別駕・太尉掾として召されたが、ともに就任しなかった。家が貧しかったので、求めて繁昌令に試しに就けられたが、はじめて酒を慎み自ら勉励し、有能だととても評判になった。そして、尚書郎に移った。斉王冏を討つのに関わり、陰平男の爵位を賜った。さらに司徒左長史に転じた。再び地方勤務を望み、建武将軍・楽安太守となった。郡の人の光逸と昼夜を問わず酒盛りをして、郡の政務をしなかった。
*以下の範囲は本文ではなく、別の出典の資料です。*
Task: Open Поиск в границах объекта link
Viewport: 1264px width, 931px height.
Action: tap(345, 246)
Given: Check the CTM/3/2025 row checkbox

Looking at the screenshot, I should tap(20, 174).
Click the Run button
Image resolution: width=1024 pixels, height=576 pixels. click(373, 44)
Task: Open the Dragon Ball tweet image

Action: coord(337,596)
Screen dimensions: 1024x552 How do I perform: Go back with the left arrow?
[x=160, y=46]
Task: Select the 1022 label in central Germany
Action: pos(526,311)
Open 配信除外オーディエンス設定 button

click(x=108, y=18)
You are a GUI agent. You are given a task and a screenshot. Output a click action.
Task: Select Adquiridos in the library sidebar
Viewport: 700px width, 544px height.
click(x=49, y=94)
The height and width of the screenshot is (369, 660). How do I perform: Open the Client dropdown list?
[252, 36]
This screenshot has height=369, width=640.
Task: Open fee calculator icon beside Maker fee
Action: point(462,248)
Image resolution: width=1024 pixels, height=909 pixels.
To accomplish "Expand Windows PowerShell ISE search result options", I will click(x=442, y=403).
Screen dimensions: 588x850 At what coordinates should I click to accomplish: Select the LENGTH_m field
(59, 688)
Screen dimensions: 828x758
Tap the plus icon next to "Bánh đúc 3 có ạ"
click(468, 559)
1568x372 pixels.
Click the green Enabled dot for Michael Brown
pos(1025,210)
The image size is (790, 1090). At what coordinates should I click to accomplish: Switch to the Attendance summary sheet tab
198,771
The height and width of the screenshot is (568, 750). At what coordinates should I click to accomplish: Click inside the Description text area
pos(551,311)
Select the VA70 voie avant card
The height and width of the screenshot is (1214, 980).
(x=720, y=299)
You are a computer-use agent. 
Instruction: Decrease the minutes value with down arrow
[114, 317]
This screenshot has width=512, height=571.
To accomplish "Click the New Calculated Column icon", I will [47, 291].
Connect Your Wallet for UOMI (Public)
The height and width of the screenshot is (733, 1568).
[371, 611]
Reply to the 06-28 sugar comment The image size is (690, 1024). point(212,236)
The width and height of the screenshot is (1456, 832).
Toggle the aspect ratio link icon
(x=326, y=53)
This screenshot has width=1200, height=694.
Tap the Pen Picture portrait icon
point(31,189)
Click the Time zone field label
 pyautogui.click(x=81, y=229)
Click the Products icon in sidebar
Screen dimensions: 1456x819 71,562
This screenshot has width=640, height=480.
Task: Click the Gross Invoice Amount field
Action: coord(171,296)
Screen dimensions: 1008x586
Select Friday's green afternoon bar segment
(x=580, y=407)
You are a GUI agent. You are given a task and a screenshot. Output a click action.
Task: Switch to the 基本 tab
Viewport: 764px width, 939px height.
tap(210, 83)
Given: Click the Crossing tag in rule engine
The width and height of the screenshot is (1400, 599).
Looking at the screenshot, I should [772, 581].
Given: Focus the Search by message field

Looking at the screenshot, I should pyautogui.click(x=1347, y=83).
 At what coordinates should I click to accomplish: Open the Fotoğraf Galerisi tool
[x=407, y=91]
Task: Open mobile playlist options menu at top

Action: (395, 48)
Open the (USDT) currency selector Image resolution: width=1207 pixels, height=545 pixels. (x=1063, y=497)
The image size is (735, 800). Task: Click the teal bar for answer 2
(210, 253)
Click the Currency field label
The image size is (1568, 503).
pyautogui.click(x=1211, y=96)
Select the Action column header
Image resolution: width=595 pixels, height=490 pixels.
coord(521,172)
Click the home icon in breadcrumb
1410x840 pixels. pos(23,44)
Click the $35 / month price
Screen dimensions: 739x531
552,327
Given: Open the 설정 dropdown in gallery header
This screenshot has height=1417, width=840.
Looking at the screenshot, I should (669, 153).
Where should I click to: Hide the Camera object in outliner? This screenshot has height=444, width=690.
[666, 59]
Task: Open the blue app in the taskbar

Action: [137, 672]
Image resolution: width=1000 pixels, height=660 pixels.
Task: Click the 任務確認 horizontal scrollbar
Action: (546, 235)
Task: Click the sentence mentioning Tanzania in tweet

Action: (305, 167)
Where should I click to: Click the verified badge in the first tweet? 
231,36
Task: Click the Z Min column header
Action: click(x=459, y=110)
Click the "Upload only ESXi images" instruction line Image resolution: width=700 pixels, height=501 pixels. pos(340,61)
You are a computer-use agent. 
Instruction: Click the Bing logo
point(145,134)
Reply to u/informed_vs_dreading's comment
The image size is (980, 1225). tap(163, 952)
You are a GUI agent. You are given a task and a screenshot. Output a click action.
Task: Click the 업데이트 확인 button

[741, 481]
成都王穎が皇太弟となると、召されて中庶子となり、謝鯤・王澄・阮脩・王尼・畢卓らとともに自由きままであること名を為した。
嘗過河南門下飲,河南騶王子博箕坐其傍,輔之叱使取火.子博曰:「我卒也,惟不乏吾事則已,安復爲人使!」輔之因就與語,歎曰:「吾不及也!」薦之河南尹樂廣,廣召見,甚悅之,擢爲功曹.其甄拔人物若此.
ある時、河南郡の門のそばで呑んでいると、河南の御者の王子博が傍に来て、両足を投げ出して座った。胡毋輔之は叱って火を取りに行かせた。王子博は言った。「俺は一介の兵卒に過ぎんが、自分のことには不自由してねぇ。なんでまた人の使いっ走りをせねばならねーんだ」胡毋輔之は因就與語、嘆息していった。「これは私が至りませんでしたな」そして彼を河南尹の楽広に紹介すると、楽広は彼を呼び出して、とても気に入り、功曹に抜擢した。胡毋輔之の人材抜擢はこのようだった。
東海王越聞輔之名,引爲從事中郎,復補振威將軍、陳留太守.王彌經其郡,輔之不能討,坐免官.尋除寧遠將軍、揚州刺史,不之職,越復以爲右司馬、本州大中正.越薨,避亂渡江,元帝以爲安東將軍諮議祭酒,遷揚武將軍、湘州刺史、假節.到州未幾卒,時年四十九.子謙之.
東海王司馬越が胡毋輔之の名声を聞き、引き立てて従事中郎とし、また振威将軍・陳留太守に補任した。王弥がその郡を支配して、胡毋輔之はそれを討伐できず、免官された。まもなく寧遠将軍・揚州刺史に叙任されたが、勤務地に行かないうちに、司馬越がまた右司馬・本州大中正とした。司馬越が亡くなった後、戦乱を避けて長江を渡り、元帝は彼を安東将軍・諮議祭酒とし、その後揚武将軍・湘州刺史・仮節に移した。湘州に着いて間もなく亡くなった。時に四十九歳だった。子は謙之である。
謙之字子光.才學不及父,而傲縱過之.至酣醉,常呼其父字,輔之亦不以介意,談者以爲狂.輔之正酣飲,謙之闚而厲聲曰:「彦國年老,不得爲爾!將令我尻背東壁.」輔之歡笑,呼入與共飲.其所為如此.年未三十卒.
胡毋謙之は字を子光という。才能は父の胡毋輔之に及ばないにも関わらず、傲慢であることは父を越えていた。泥酔すると、いつも父の字を呼んだが、輔之は意に介しておらず、話してることがちょいと狂ってるのだとした。ある時輔之がまさに酒盛りを始めようとしていると、謙之がのぞき見て声を張り上げた。「彦国は老いぼれて何も出来ない、俺の尻を東の壁につけやがれ」胡毋輔之は楽しそうに笑い、呼び入れてともに杯を交わした。彼の行状はこのようなものであった。三十歳に至らないうちに没した。